FOM has to be bold and say "this is what we're going to do: car racing, without subjective philosophical concerns outside of that premise". Bozo hybrid schemes and the sudden emphasis that everything has to be "road car relevant" in order to have manufacturers participate came out of the sky.
But like I said, I don't think there is any concern for it to actually be more affordable, it is about protecting the "dignity" of the big marques investment. Ferrari does not want Cosworth to be make a competitive engine, Mercedes doesn't want Hyundai coming in with a team threatening them. So you come up with goofy technical rules that force expenditure to be more directly related to performance: not only an illogical oddball hybrid scheme, but you make the regs such that it's not open to experimentation - completely defeating the notion of actual engineering competition and having things relate back to "road car relevance".
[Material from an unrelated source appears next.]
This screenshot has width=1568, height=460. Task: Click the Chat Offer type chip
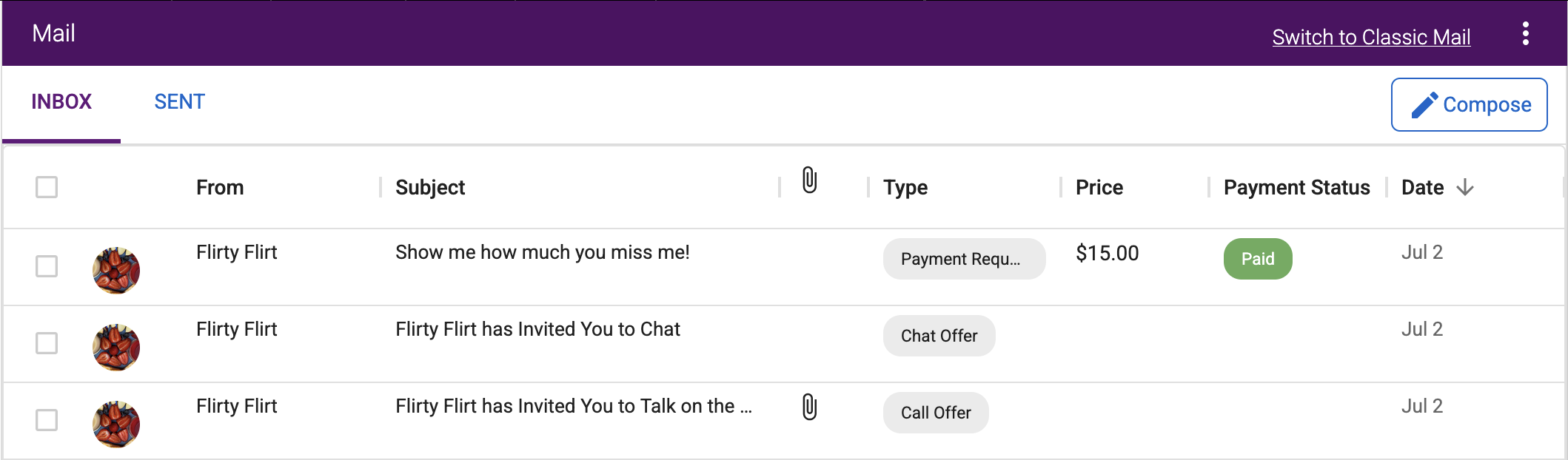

Spec front wing, that cuts a chunk out of the aero budget;
Because of the spec front wing, you get diminishing returns on researching everything further along on the car, disincentivising spending;
Off the shelf FIA spec cockpit/survival cell, decrease manufacturing costs via mass production, as well as each team designing that part;
Conventionally aspirated IC motors, allow previously homologated off the shelf engines/designs, no goofy brake by wire systems - simplify.
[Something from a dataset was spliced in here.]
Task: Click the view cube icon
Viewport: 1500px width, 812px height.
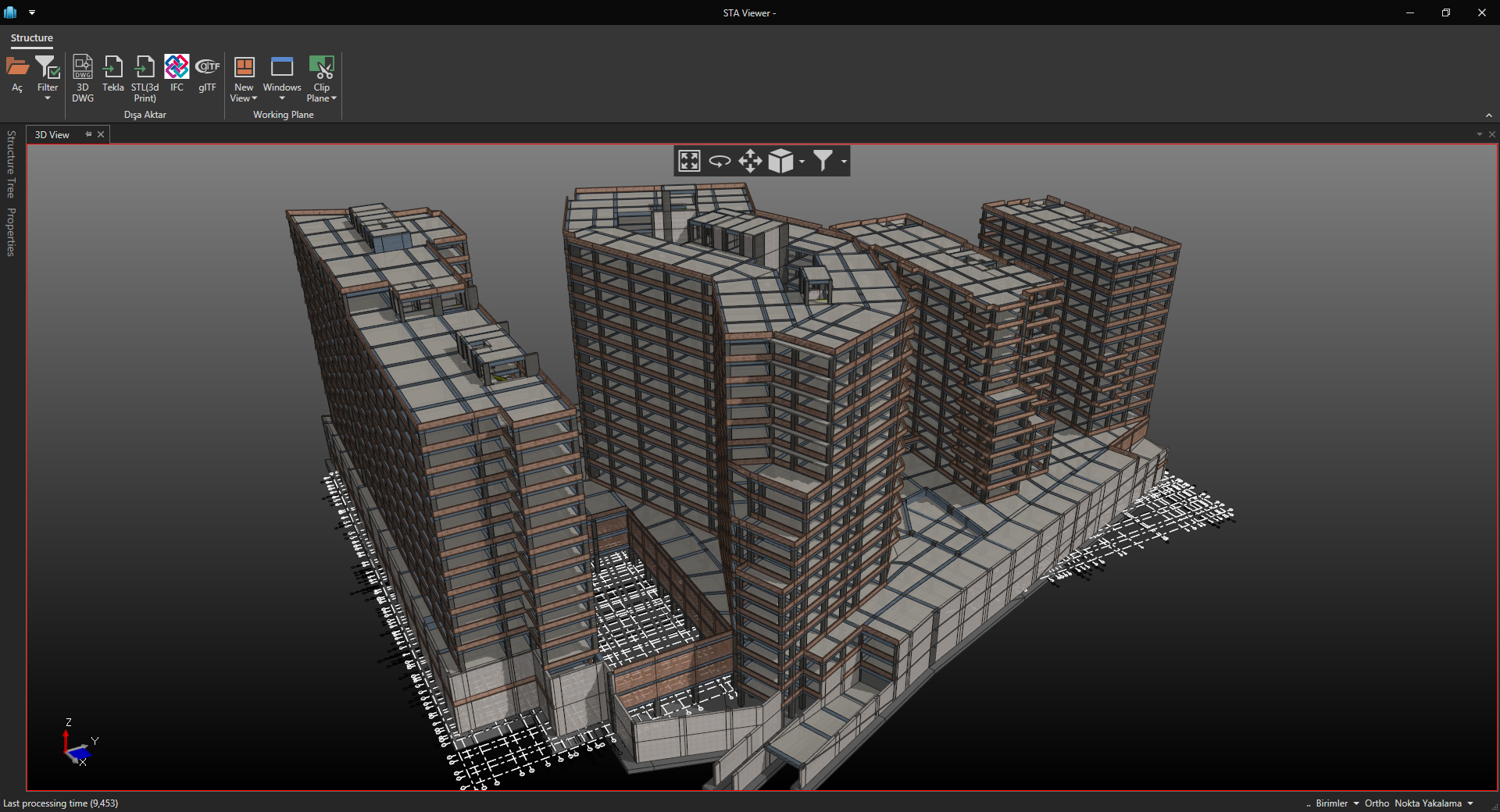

I think that is all you would need to massively bring the costs down. McLaren could put a car in a windtunnel twice as much as Caterham, but they would only get to tweak the nose/front of chassis/engine cowling/rear wing, and unlike now if they hit a wall - you couldn't start the entire money-suck process over by changing the front wing. It's all about the front wing.
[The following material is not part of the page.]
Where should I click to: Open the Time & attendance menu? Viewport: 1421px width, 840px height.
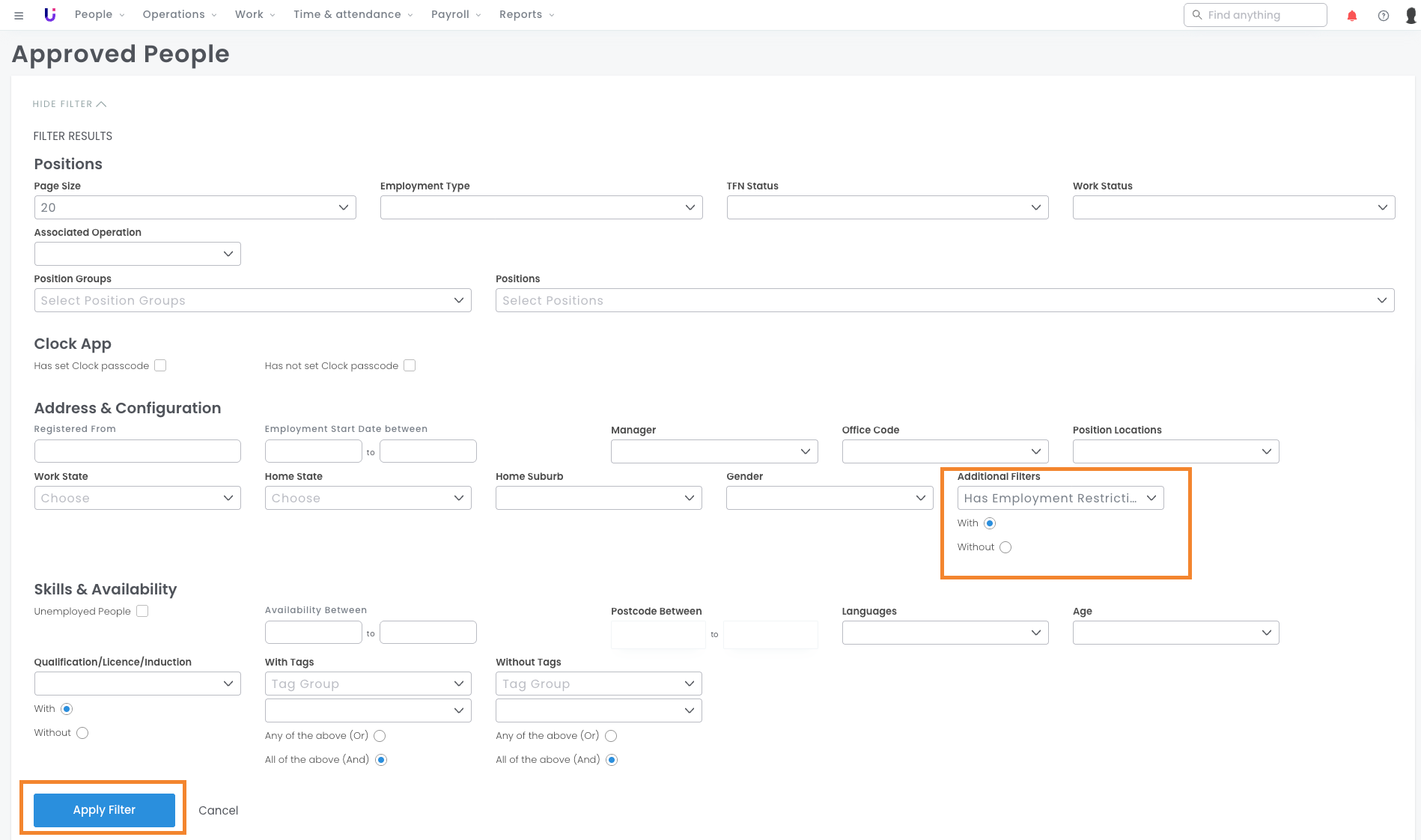tap(352, 15)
But if they wanted to keep tweaking they could, and maybe they get a little bit of an advantage. Genius would still be rewarded, ala the double diffuser, etc.. But with 30% of the downforce taken out of the financial picture, AND that limiting how many iterations you can create behind it - that would yield enormous cost savings and tighten up the field.
F1 should be arranged so that every car manufacturer on the planet wants to participate. The more complex the regulation the less that is going to happen, and the more expensive. Ultimate fun would be if they were allowed to run assembly line engine blocks and maybe pistons. That would be the ultimate "road car relevant" formula....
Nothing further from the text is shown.